Exercise prompt:
Copy the records below word for word, from their first line through the line containing "coord(721,771)", and leave out the pictures.

--

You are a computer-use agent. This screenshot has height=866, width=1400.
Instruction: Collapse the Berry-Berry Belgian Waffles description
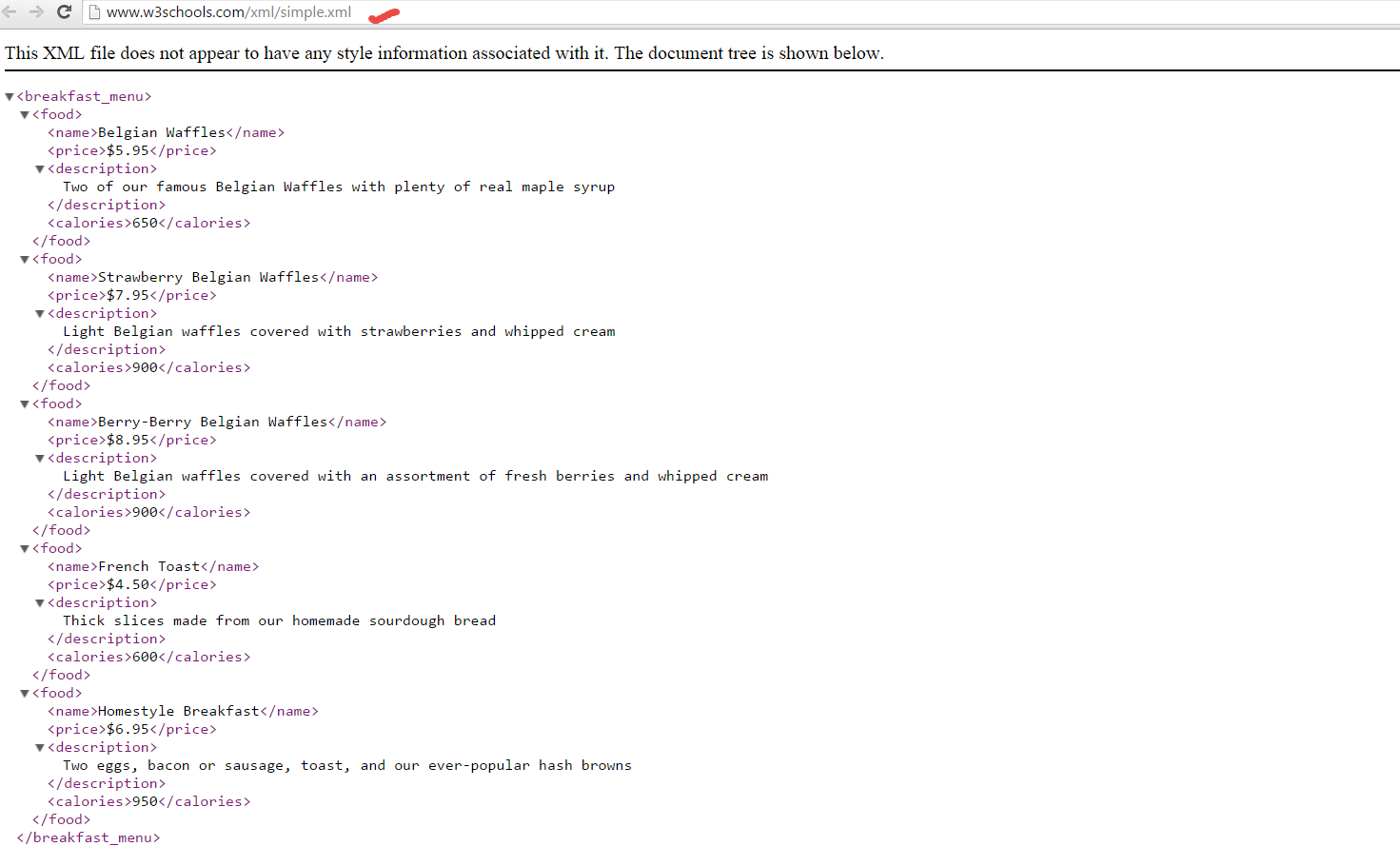click(39, 457)
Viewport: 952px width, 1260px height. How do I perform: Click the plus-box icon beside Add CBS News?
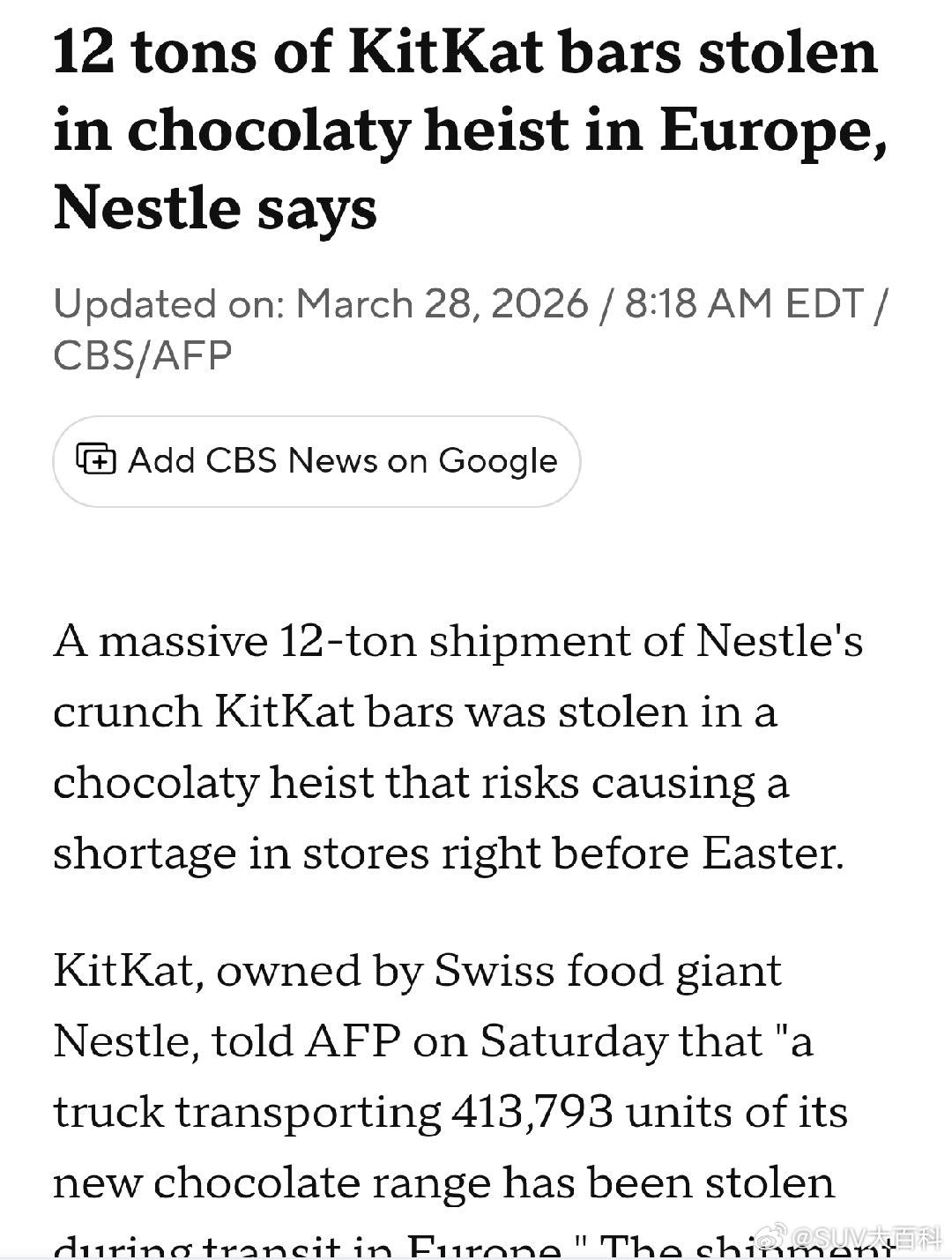pos(96,459)
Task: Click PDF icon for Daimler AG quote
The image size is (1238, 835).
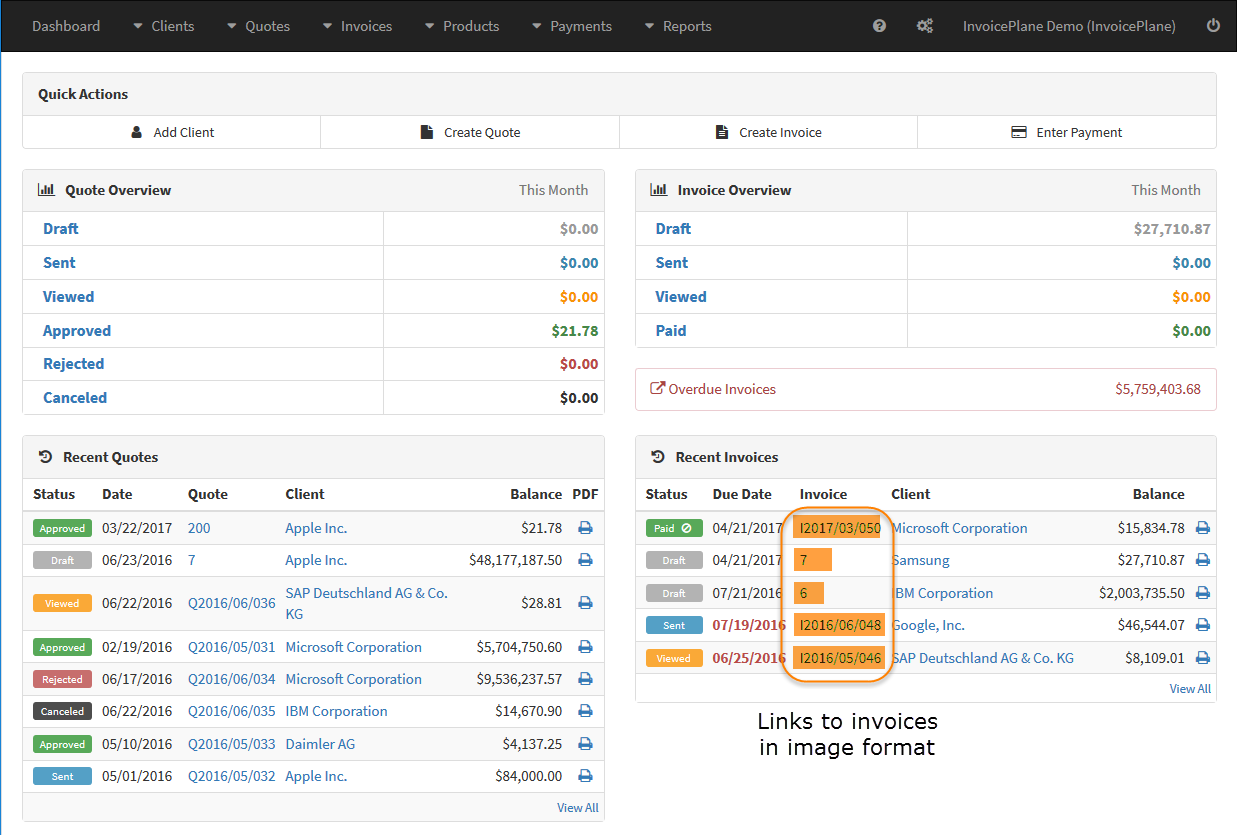Action: (x=585, y=744)
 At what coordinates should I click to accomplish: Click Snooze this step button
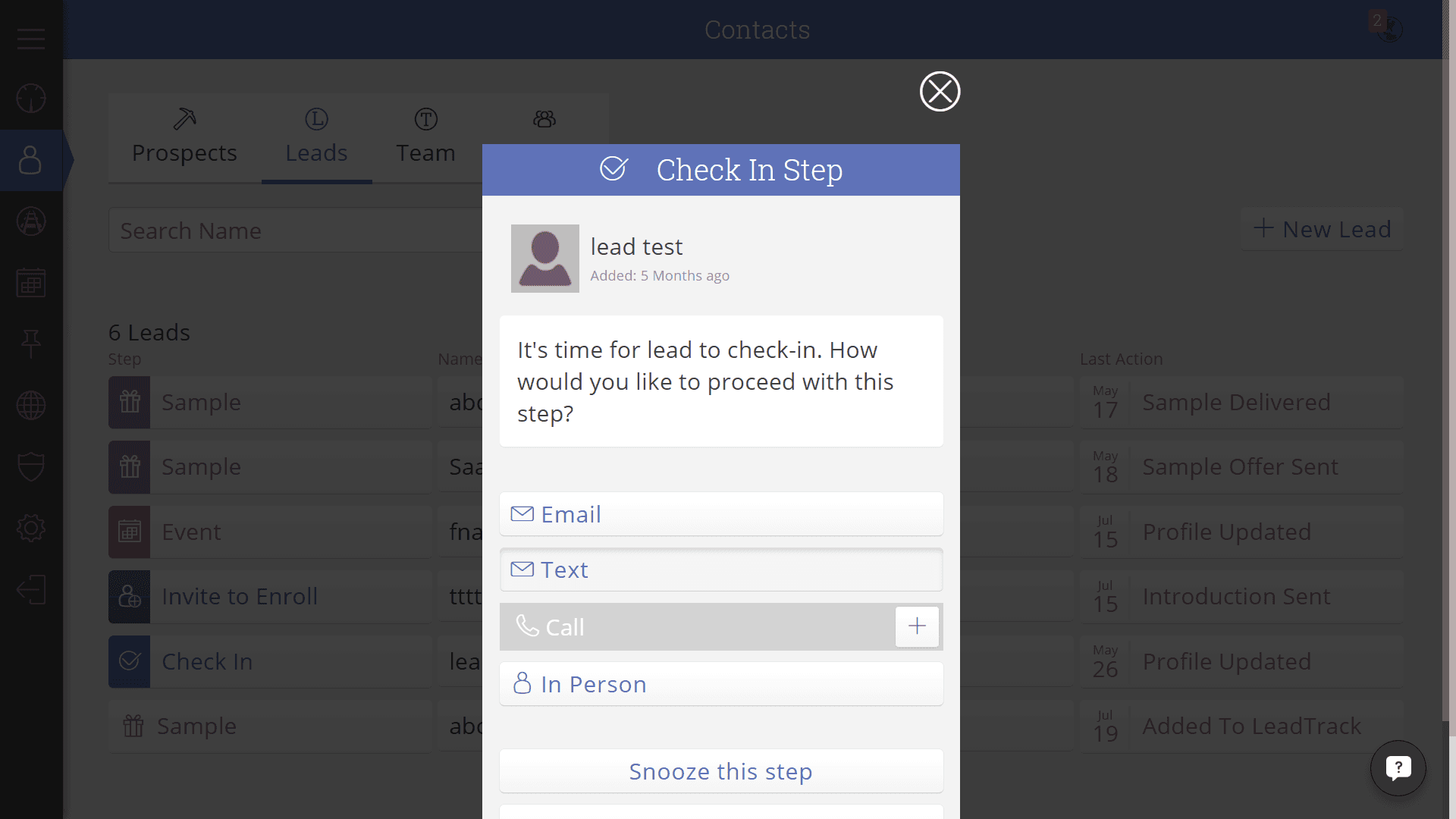coord(721,771)
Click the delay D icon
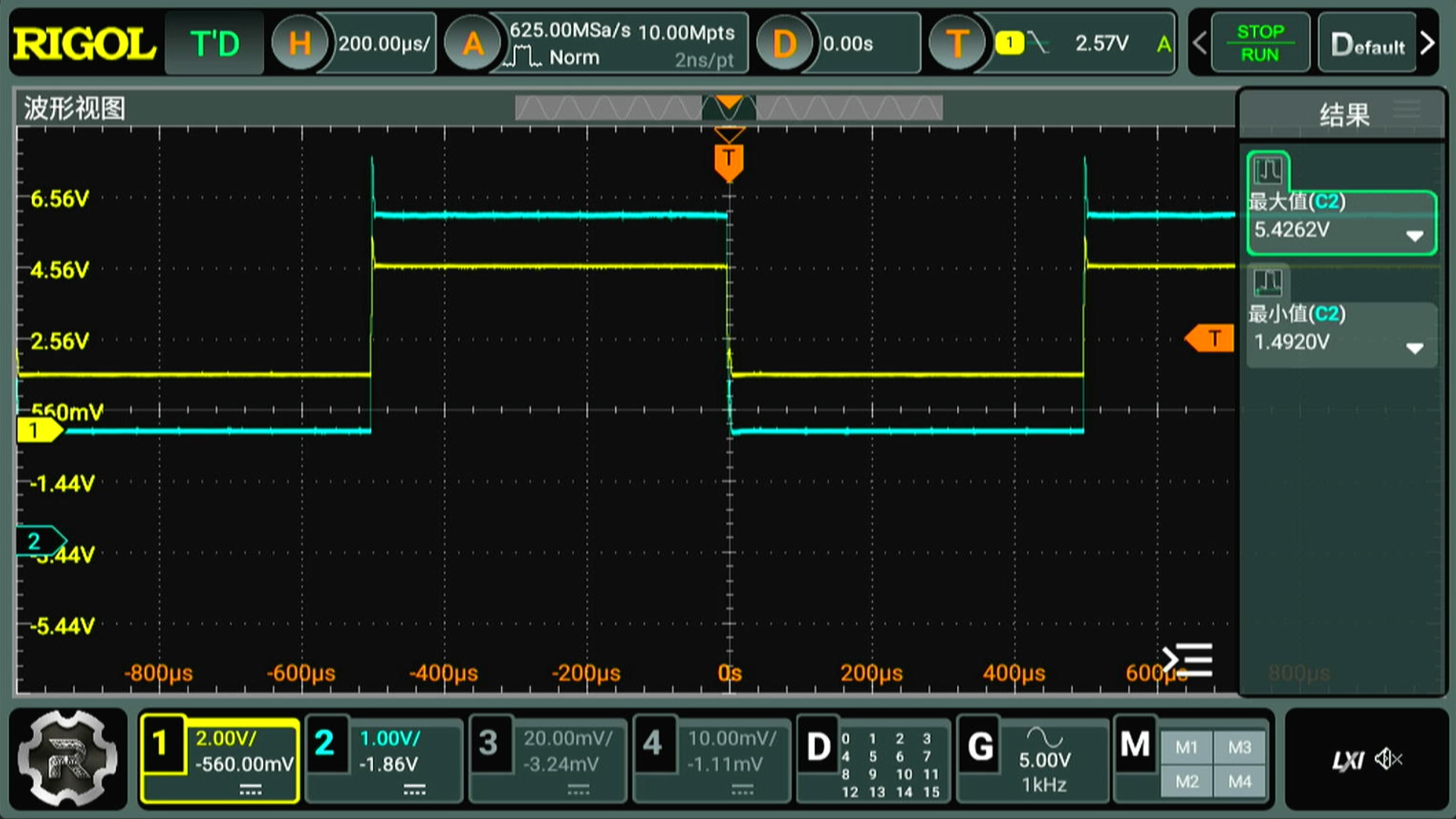The height and width of the screenshot is (819, 1456). (x=784, y=43)
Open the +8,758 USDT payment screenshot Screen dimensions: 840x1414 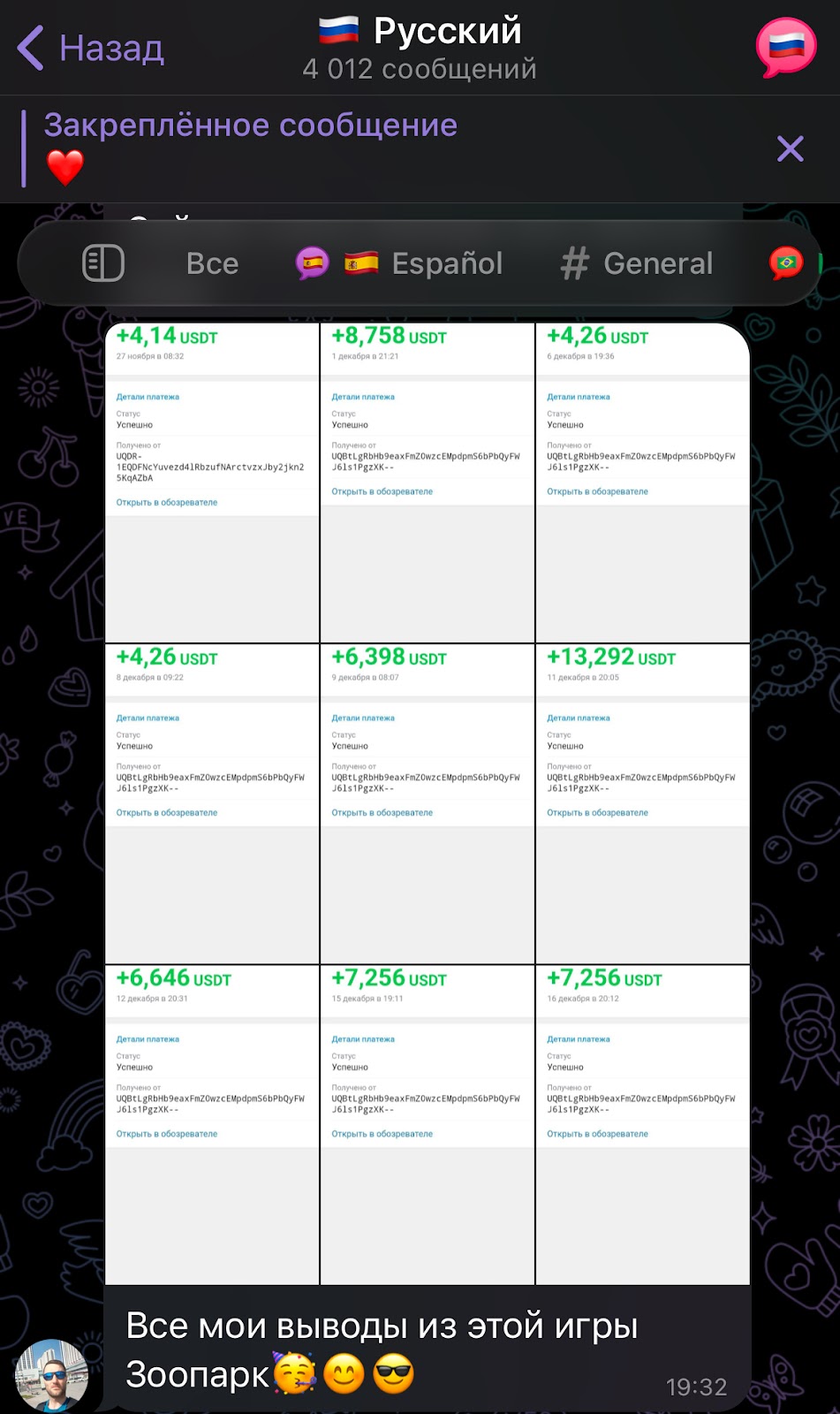coord(427,482)
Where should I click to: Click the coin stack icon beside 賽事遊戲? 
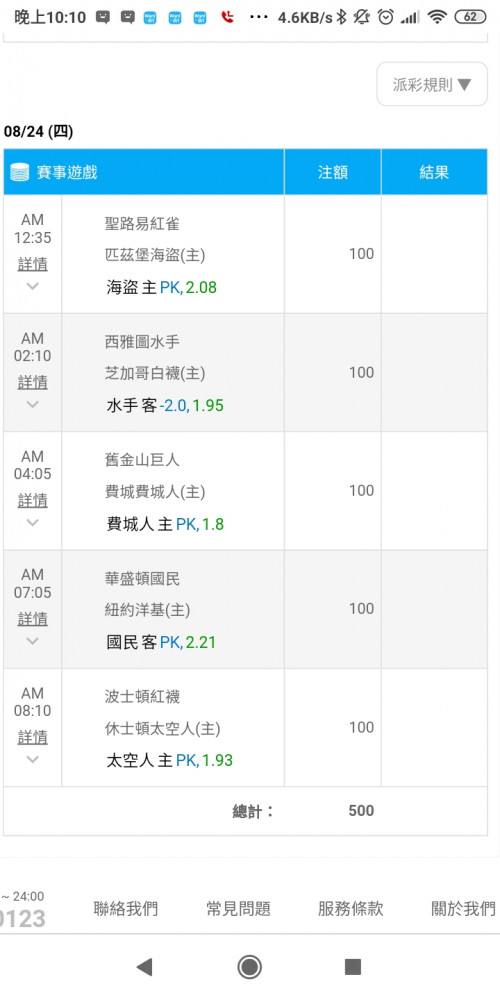(20, 172)
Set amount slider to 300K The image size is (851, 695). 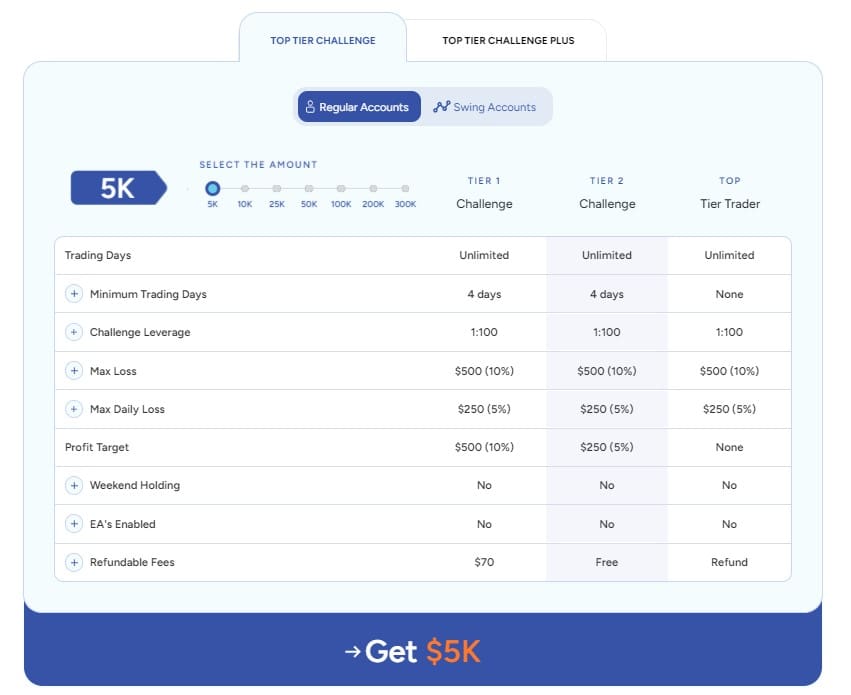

--

Full solution:
You are a computer-use agent. This screenshot has height=866, width=1400.
Instruction: Collapse the Berry-Berry Belgian Waffles description
click(39, 457)
Viewport: 952px width, 1260px height. How do I perform: Click the plus-box icon beside Add CBS News?
pos(96,459)
Task: Click PDF icon for Daimler AG quote
The image size is (1238, 835).
Action: (x=585, y=744)
 At what coordinates should I click to accomplish: Click Snooze this step button
coord(721,771)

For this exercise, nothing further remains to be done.